前言

背景

统计新渠道进件数量

SparkSQL操作RDD两种方式对比

1.使用反射推断Schema类型，具体解析参考下面的官网描述

The Scala interface for Spark SQL supports automatically converting an RDD containing case classes to a DataFrame. The case class defines the schema of the table. The names of the arguments to the case class are read using reflection and become the names of the columns. Case classes can also be nested or contain complex types such as Sequences or Arrays. This RDD can be implicitly converted to a DataFrame and then be registered as a table. Tables can be used in subsequent SQL statements.

case class blb_intpc_info(chnl_code:String,id_num:String)

2.使用编程方式制定Schema类型，具体解析参考下面的官网描述

When case classes cannot be defined ahead of time (for example, the structure of records is encoded in a string, or a text dataset will be parsed and fields will be projected differently for different users), a DataFrame can be created programmatically with three steps.

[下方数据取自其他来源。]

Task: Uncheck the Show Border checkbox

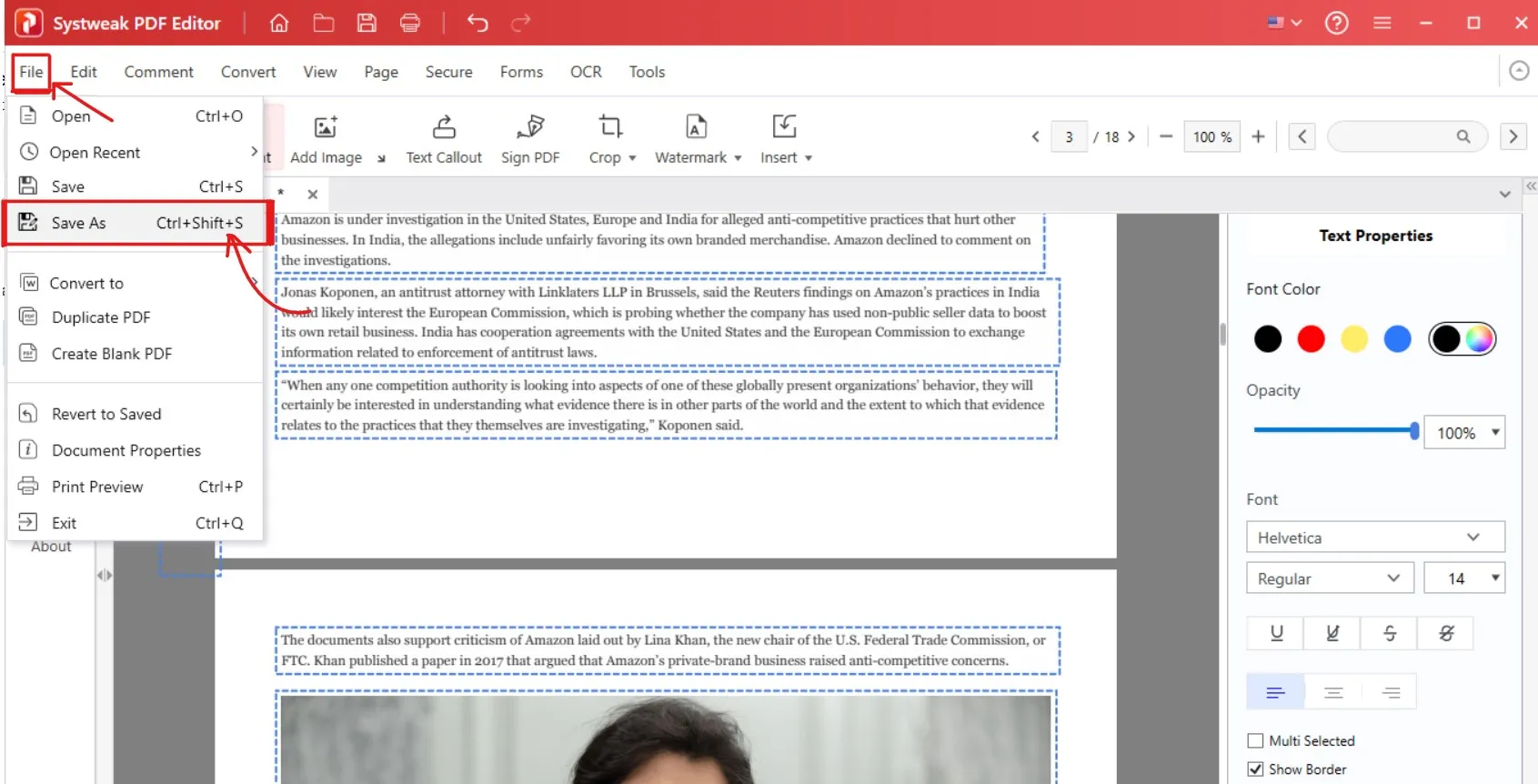Action: pyautogui.click(x=1256, y=769)
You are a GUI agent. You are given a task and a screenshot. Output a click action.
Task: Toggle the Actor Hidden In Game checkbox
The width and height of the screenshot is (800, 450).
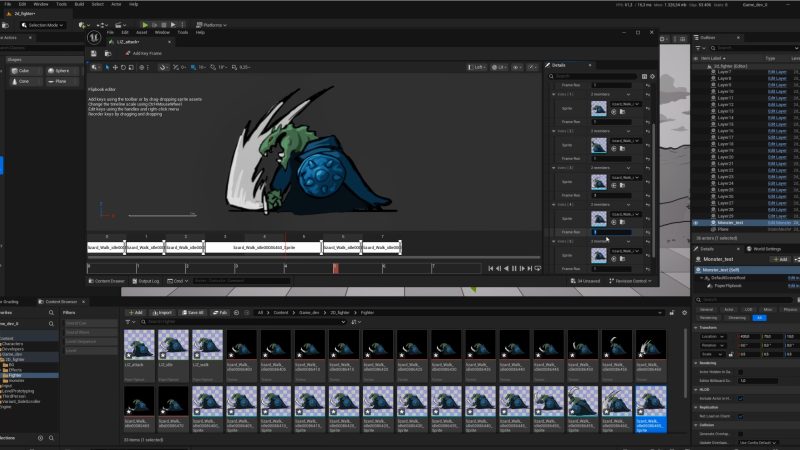741,371
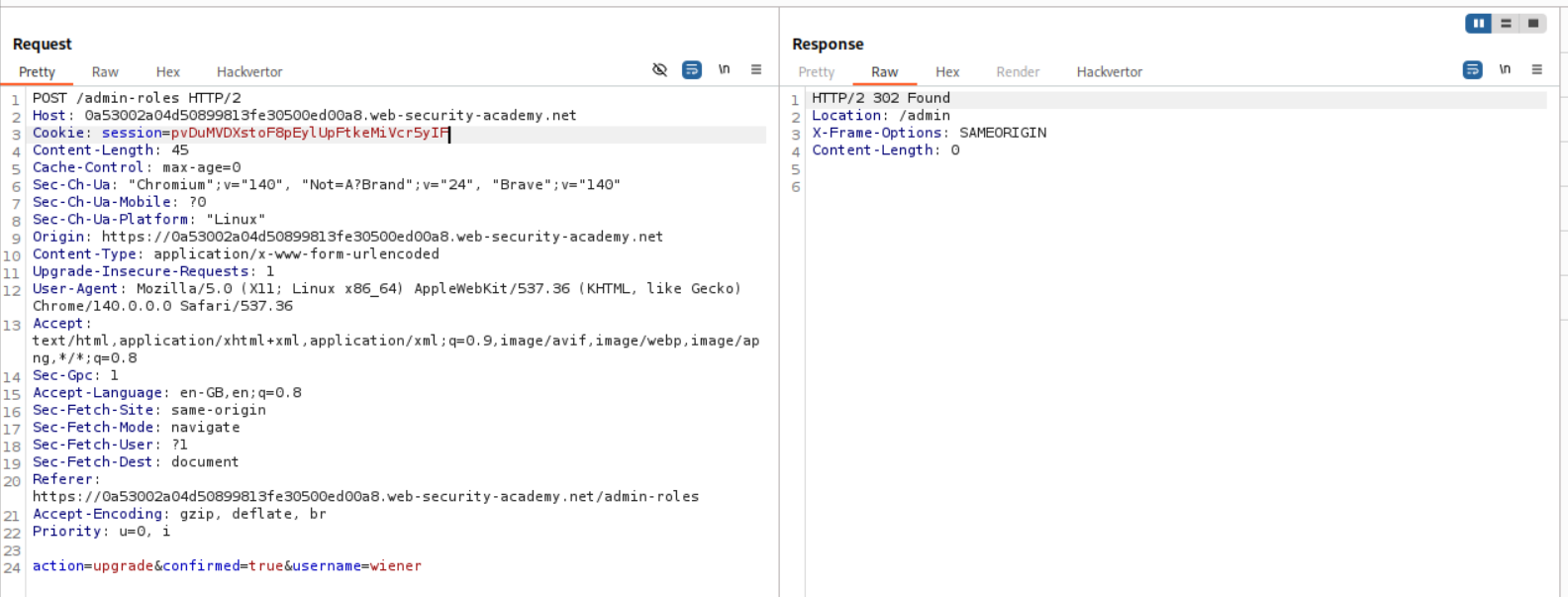Switch to the Request Hex tab
Viewport: 1568px width, 597px height.
click(x=167, y=72)
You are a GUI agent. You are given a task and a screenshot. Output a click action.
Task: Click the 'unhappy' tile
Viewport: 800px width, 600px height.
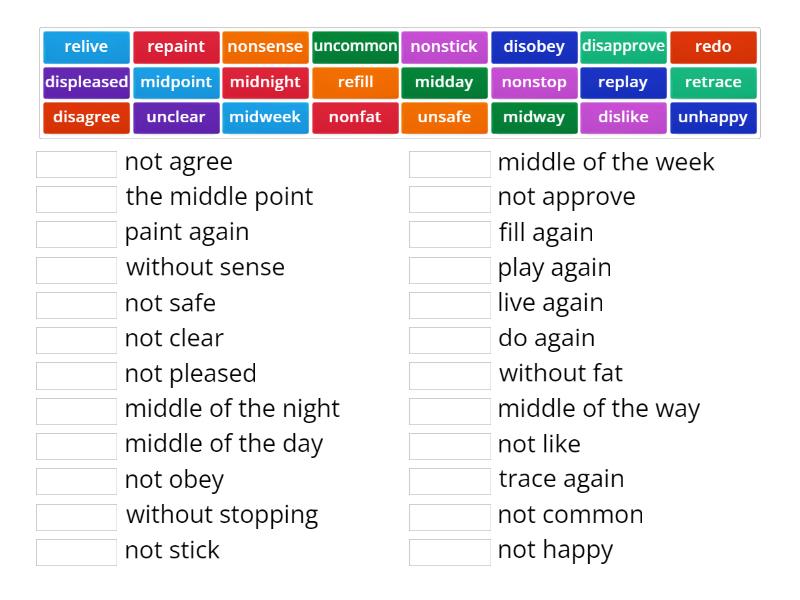click(713, 118)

>1.Create an RDD of Rows from the original RDD;
2.Create the schema represented by a StructType matching the structure of Rows in the RDD created in Step 1.
2.Apply the schema to the RDD of Rows via createDataFrame method provided by SQLContext.

val structTypes = StructType(Array(
  StructField("chnl_code", StringType, true),
  StructField("id_num", StringType, true)
))

对比总结

1.case class模板类模式可视化比较好
2.case class模板类参数上限为22个，对于字段多的不能使用
3.编程方式更适合日常开发

代码实现

源数据格式

，第一列为渠道代码、第二列为进件ID

306DC4246 411324199209142831
306DC423A 360124199011241838
306DC423D 440802198010290019
306DC4226 612328197403120016
306DC4201 452629199104050312
306DC4201 350212198505025514

反射方式

import org.apache.spark.sql.SQLContext
import org.apache.spark.{SparkConf, SparkContext}

/**
  * 统计不同渠道进件数量
  * Created by Michael on 2016/11/29.
  */
object Custmer_Statistics_CaseClass {

  /**
    * 使用模板类描述表元数据信息
    * @param chnl_code
    * @param id_num
    */
  case class blb_intpc_info(chnl_code:String,id_num:String)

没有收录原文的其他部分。